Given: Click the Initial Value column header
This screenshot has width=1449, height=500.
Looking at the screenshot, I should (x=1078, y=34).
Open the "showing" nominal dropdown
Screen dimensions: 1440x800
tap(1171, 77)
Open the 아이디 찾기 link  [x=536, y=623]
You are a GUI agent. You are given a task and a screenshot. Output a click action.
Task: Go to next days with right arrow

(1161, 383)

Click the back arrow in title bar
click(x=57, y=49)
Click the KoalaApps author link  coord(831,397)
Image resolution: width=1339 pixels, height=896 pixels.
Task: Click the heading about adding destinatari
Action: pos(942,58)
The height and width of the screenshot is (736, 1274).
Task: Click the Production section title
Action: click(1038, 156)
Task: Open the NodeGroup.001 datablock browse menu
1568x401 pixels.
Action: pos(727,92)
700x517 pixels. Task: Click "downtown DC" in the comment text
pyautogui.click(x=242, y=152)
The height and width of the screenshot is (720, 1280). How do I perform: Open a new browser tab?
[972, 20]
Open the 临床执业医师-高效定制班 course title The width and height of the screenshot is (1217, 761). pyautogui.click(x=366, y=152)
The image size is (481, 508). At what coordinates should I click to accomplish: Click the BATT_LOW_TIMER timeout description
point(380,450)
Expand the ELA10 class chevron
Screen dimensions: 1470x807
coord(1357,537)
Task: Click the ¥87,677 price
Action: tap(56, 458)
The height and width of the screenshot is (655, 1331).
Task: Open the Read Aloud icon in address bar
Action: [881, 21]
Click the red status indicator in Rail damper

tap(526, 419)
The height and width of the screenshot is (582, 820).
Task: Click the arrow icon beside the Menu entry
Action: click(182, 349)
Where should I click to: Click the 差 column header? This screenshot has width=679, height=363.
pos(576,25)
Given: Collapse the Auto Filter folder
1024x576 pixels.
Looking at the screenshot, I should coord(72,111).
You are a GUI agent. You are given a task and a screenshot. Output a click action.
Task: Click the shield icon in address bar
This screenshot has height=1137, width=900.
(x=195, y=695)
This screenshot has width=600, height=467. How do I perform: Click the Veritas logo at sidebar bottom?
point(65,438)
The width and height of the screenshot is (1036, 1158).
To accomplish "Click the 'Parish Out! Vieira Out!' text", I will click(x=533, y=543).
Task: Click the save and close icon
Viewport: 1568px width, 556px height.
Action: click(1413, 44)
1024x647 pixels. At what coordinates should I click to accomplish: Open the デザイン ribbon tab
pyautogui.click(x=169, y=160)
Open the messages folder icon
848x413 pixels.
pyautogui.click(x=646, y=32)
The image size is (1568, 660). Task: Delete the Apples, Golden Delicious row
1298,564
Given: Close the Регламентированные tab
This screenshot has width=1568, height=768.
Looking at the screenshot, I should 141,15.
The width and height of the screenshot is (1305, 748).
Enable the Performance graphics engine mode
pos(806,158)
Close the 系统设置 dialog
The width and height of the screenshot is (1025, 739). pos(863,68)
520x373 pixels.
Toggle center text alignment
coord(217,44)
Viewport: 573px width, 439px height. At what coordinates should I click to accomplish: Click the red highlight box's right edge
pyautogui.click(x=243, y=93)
══════════════════════════════
(REQUIREMENT): Reproduce exactly the entries above, limited to the lines from the one with "1568x401 pixels." through the one with "Given: Collapse the Auto Filter folder", both included.

(SOLUTION):
1568x401 pixels.
Action: pos(727,92)
700x517 pixels. Task: Click "downtown DC" in the comment text
pyautogui.click(x=242, y=152)
The height and width of the screenshot is (720, 1280). How do I perform: Open a new browser tab?
[972, 20]
Open the 临床执业医师-高效定制班 course title The width and height of the screenshot is (1217, 761). pyautogui.click(x=366, y=152)
The image size is (481, 508). At what coordinates should I click to accomplish: Click the BATT_LOW_TIMER timeout description
point(380,450)
Expand the ELA10 class chevron
Screen dimensions: 1470x807
coord(1357,537)
Task: Click the ¥87,677 price
Action: tap(56, 458)
The height and width of the screenshot is (655, 1331).
Task: Open the Read Aloud icon in address bar
Action: [881, 21]
Click the red status indicator in Rail damper

tap(526, 419)
The height and width of the screenshot is (582, 820).
Task: Click the arrow icon beside the Menu entry
Action: click(182, 349)
Where should I click to: Click the 差 column header? This screenshot has width=679, height=363.
pos(576,25)
Given: Collapse the Auto Filter folder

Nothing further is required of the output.